Over the decades montage has been used to offer knowledge to an audience rather than to make them feel. Clearly, nobody explained this to Kim Longinotto who traverses a century of British archival footage to craft the swooning and romantic Love Is All: 100 Years of Love & Courtship (2014). Expertly stitching together clips from home movies, newsreels and fiction films, the result is a seventy minute patchwork constructed from over seventy-five sources that remain unidentified until the credits.
This effect is compounded by a sumptuous Richard Hawley soundtrack whose electric guitar lilts and broods in equal measure, accentuating a tender locking of hands or the flicker of lust across an eye. For Longinotto strives not just to present an old-fashioned and quaint love, as might appear in early scenes of a courting couple kissing in a train carriage. editor Ollie Huddlestone seamlessly shifts the focus back and forth through time, the lens falls upon various converging vortices including those swirling around notions of rejection, chastity and adultery as well as the more typical cinematic representations of the heart’s wonts. Each of these is sculpted with wonderful assurance, the filmmakers exploring love through the performance, composition and technique rather than merely as character arc.

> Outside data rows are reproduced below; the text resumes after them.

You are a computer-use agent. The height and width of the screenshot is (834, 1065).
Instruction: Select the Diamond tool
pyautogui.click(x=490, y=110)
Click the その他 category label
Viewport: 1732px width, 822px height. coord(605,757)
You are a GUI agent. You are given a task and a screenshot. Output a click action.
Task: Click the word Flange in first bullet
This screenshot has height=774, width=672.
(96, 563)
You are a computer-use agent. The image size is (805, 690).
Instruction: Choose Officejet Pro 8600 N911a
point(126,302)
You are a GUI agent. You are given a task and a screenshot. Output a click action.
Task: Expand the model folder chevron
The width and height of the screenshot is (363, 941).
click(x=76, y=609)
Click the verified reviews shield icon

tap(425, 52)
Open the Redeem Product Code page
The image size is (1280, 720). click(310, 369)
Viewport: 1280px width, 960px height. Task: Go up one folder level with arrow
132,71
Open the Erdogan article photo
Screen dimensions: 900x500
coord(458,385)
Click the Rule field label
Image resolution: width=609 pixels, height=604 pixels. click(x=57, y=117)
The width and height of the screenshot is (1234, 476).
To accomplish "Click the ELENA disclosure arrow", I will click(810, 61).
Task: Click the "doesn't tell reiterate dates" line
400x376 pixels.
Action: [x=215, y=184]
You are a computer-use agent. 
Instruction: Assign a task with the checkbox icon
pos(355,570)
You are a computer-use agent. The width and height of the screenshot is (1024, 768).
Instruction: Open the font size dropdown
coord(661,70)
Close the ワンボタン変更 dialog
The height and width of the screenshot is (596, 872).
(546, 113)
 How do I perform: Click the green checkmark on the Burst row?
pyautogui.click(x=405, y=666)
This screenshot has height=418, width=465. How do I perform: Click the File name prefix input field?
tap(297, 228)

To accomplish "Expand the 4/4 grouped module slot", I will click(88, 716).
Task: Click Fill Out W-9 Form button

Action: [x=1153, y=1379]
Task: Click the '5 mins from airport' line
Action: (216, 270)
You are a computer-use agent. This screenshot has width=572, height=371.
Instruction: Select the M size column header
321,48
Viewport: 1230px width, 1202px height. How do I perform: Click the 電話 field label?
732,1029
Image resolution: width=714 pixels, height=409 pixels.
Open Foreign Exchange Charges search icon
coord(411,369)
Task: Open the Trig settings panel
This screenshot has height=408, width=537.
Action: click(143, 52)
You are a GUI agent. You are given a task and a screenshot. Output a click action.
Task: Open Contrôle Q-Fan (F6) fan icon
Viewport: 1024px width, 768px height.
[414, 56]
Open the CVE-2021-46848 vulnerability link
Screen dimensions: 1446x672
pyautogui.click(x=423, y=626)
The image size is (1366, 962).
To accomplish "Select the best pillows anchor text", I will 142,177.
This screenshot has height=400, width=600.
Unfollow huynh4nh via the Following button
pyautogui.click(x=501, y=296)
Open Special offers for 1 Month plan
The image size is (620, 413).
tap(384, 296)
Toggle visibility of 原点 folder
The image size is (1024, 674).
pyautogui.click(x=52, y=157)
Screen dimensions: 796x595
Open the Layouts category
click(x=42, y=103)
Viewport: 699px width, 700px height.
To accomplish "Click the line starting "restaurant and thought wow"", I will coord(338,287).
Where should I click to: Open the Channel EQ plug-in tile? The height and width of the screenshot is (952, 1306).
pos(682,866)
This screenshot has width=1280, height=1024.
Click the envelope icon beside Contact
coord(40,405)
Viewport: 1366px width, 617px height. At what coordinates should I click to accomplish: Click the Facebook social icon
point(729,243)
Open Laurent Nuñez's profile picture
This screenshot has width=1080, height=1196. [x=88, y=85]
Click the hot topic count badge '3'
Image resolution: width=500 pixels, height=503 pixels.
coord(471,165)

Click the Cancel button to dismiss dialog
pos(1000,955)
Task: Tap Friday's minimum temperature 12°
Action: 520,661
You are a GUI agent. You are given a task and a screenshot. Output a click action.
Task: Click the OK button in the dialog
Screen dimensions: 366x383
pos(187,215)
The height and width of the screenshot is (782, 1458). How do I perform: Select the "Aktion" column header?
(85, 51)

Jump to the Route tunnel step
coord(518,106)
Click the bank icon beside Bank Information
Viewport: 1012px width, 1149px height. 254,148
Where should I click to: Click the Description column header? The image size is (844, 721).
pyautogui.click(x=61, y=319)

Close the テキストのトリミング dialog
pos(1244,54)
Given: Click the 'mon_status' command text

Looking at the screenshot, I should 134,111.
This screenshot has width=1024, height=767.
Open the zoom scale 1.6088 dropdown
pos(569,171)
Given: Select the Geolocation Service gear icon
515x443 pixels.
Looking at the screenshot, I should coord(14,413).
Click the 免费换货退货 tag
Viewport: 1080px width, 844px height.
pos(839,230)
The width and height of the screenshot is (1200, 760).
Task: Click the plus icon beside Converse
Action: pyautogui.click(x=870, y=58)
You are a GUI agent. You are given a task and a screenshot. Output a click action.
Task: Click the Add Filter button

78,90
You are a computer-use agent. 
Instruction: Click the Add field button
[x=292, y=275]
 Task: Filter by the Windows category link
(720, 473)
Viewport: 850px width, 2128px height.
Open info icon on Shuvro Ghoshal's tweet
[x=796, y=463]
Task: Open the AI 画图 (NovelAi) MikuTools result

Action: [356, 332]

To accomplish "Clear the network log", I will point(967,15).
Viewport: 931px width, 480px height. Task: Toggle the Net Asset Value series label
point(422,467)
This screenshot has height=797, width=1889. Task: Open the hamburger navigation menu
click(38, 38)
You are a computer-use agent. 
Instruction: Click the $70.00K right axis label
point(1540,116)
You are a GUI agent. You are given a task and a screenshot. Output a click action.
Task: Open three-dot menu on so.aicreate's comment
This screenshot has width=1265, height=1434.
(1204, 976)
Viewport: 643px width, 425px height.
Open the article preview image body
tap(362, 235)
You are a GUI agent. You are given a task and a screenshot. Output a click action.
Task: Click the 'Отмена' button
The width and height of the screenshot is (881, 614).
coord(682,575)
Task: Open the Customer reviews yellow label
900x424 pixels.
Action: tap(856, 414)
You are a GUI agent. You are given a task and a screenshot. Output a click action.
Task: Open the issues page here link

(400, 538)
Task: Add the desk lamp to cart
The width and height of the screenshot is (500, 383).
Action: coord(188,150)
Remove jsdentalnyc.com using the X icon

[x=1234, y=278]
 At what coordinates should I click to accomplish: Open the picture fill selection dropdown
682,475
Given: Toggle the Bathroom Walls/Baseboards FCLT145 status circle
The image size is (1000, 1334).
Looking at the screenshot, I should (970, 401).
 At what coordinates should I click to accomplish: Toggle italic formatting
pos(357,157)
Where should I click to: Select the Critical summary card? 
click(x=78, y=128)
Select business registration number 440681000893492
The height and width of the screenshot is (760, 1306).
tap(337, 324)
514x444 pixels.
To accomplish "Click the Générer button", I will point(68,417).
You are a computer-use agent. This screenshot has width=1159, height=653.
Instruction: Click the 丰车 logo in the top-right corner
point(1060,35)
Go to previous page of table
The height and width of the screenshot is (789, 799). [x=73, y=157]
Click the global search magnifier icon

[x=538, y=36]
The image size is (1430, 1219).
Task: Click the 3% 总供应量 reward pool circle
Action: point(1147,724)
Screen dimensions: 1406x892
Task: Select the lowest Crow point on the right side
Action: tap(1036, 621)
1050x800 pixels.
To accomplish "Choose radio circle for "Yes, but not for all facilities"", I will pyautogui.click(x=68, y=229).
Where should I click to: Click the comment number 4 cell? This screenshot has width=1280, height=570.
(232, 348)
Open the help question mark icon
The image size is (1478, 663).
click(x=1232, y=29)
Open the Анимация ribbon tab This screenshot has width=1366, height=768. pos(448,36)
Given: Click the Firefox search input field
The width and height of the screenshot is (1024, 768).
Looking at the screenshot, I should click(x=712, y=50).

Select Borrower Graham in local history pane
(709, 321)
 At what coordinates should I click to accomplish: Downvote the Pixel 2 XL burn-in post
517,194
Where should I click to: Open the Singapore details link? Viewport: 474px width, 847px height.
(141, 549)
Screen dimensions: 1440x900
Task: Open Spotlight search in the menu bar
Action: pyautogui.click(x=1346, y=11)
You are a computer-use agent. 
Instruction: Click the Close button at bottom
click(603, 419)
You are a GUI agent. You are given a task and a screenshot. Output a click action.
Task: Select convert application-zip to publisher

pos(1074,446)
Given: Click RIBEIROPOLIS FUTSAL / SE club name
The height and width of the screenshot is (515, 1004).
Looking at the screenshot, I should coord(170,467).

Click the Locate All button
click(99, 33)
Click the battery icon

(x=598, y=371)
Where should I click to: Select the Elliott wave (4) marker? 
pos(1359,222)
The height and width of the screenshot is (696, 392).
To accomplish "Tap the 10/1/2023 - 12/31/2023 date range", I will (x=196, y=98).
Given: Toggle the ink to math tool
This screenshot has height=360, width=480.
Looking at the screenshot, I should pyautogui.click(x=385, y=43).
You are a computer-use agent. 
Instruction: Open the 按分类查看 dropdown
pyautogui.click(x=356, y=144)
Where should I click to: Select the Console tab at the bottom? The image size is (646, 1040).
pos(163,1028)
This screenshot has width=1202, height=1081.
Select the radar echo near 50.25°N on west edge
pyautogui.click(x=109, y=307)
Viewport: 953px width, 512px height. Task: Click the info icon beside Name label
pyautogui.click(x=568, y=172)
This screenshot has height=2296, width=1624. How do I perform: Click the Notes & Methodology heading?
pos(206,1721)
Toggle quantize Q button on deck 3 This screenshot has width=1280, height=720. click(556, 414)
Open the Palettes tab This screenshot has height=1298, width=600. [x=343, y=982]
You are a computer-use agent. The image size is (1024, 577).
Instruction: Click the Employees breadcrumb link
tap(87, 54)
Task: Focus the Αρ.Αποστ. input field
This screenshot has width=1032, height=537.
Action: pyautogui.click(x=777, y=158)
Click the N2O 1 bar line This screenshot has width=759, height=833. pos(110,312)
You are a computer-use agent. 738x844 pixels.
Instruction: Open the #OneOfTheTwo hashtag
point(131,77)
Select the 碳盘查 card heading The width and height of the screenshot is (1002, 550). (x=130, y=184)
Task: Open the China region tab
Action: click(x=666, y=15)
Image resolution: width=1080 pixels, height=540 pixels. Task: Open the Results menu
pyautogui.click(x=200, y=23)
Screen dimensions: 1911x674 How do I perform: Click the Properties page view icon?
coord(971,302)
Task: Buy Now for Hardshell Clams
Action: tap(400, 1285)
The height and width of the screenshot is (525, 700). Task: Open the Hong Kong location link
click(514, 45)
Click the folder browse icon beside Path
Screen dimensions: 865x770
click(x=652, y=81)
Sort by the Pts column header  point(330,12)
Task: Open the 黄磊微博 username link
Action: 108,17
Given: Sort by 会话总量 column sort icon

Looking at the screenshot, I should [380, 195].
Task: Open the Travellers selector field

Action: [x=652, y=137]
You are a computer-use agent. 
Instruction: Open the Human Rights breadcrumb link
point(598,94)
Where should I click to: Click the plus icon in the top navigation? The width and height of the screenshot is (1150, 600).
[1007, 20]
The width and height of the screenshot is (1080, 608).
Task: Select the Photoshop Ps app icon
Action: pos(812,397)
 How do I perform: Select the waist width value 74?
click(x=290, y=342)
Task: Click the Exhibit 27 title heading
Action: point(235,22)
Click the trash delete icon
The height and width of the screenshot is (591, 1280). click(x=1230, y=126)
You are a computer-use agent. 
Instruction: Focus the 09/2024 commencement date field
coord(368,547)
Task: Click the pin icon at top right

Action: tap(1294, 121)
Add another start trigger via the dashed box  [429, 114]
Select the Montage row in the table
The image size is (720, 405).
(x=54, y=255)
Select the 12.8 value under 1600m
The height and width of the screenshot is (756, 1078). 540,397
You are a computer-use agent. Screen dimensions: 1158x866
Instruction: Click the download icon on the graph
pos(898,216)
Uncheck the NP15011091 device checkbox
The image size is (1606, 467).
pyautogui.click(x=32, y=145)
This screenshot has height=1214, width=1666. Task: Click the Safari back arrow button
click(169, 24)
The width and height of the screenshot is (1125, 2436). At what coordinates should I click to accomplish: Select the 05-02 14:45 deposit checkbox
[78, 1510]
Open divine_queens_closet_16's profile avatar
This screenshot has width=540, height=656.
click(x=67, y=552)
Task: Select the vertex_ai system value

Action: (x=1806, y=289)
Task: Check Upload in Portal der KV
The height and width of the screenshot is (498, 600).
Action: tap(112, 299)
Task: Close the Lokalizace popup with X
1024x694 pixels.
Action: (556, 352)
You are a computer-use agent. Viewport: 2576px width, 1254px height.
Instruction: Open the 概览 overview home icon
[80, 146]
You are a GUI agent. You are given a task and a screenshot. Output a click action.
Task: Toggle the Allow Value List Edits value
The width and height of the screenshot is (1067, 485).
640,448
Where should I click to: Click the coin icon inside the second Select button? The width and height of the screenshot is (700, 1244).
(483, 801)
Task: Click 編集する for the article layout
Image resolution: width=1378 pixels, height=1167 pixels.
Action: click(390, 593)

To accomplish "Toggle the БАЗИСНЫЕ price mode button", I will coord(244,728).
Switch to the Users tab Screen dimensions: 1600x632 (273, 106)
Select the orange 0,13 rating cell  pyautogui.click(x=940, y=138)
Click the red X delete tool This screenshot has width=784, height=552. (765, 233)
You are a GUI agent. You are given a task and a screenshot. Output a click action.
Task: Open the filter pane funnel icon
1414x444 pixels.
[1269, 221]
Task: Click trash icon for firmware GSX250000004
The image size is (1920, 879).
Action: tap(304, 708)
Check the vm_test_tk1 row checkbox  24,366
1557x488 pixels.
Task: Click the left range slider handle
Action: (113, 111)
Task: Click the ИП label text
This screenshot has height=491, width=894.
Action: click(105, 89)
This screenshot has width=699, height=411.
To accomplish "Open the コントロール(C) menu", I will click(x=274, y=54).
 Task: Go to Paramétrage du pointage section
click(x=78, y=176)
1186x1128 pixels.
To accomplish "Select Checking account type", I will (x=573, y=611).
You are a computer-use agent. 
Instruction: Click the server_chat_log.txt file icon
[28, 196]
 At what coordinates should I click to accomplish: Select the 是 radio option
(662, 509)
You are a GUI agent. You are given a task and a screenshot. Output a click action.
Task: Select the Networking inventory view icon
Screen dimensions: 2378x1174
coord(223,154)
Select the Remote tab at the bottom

Instead of presenting the fall, Longinotto takes the emotion for granted and delves into its many forms and facets. For every instant of a restrained couple embracing in woodlands, or two boys duelling for the honour of a pretty girl in a Sunday afternoon romp in the park, cultural taboos are also presented. The opening shot is a train entering a tunnel, conjuring recollections of forbidden romance a la Brief Encounter (1945) but also the motif’s use as bawdy sexual metaphor when such things were required. Transgressions are returned to throughout the runtime with interracial and homosexual relationships highlighting changing attitudes – a series of cuttings from My Beautiful Laundrette (1985) neatly explores both. This is not just love, but Britain’s evolving idea of it, culminating in footage from a gay wedding in 2014. One of the most striking scenes sets a silent tale of exotic seduction and an unfaithful husband to the raw sexuality of Hawley’s jagged chords. It’s in those moments unburdened from story that Love Is All traces the wordless contours of our national cinematic love affairs and truly soars.